━━━ EXERCISE INPUT

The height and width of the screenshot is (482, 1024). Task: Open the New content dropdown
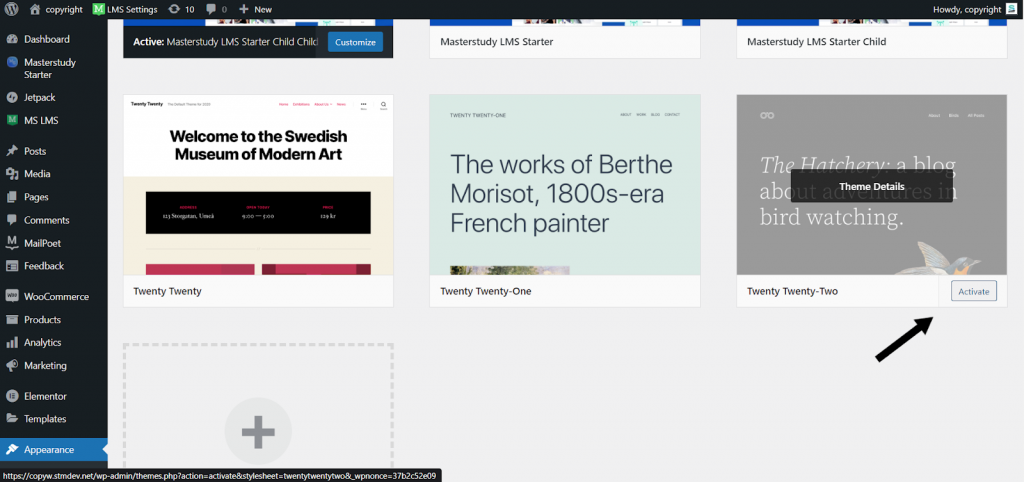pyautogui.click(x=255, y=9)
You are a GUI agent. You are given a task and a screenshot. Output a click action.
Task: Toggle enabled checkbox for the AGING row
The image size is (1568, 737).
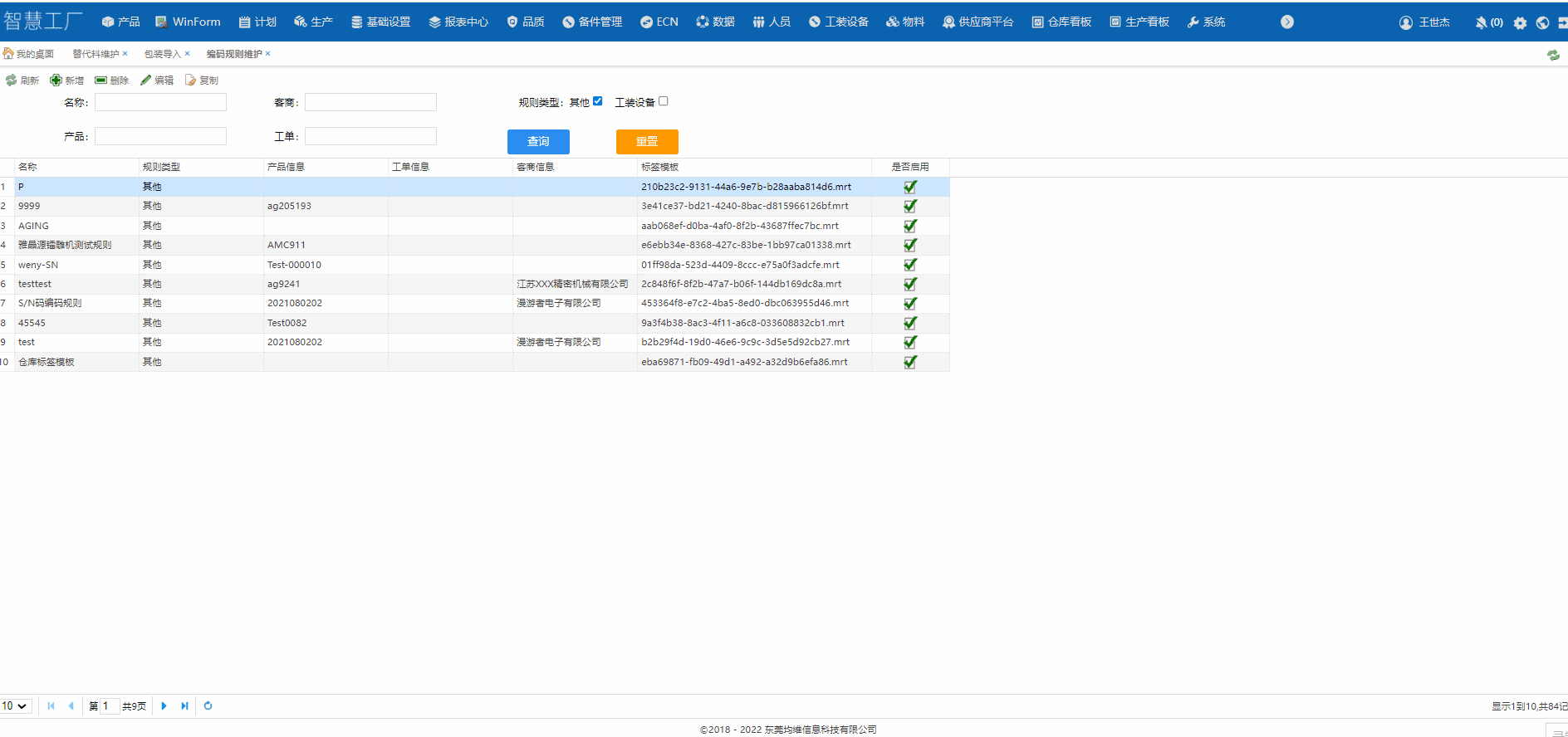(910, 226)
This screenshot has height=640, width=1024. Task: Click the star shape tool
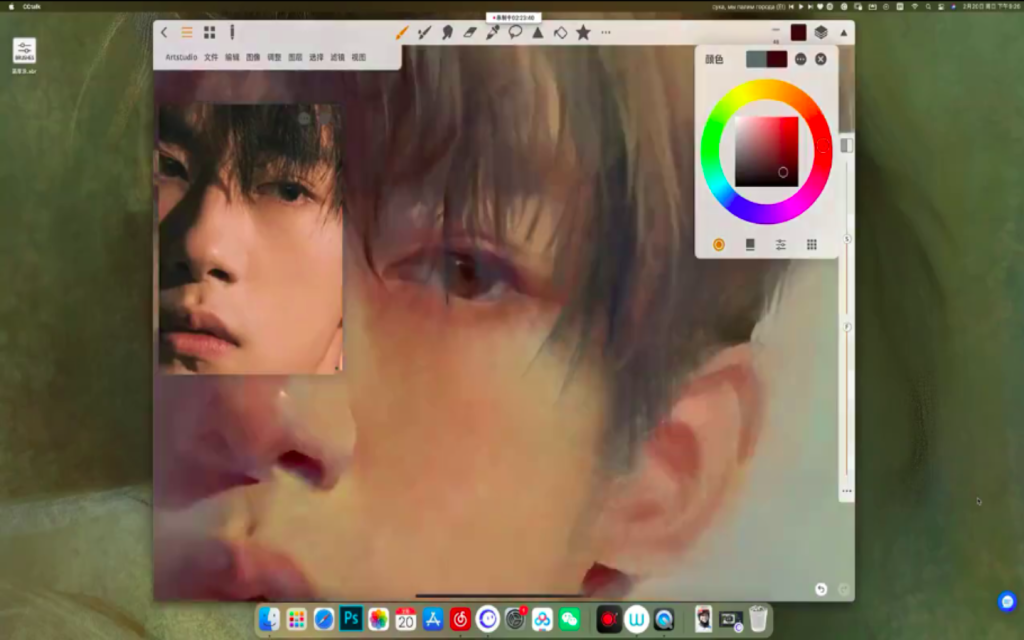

━━━━━━

* WHAT THE EXERCISE ASKS:
Quote word for word the lines above, from the first one through the line that contains "pyautogui.click(x=255, y=9)". Leave out the pictures.

* TASK RESULT:
The height and width of the screenshot is (482, 1024). Task: Open the New content dropdown
pyautogui.click(x=255, y=9)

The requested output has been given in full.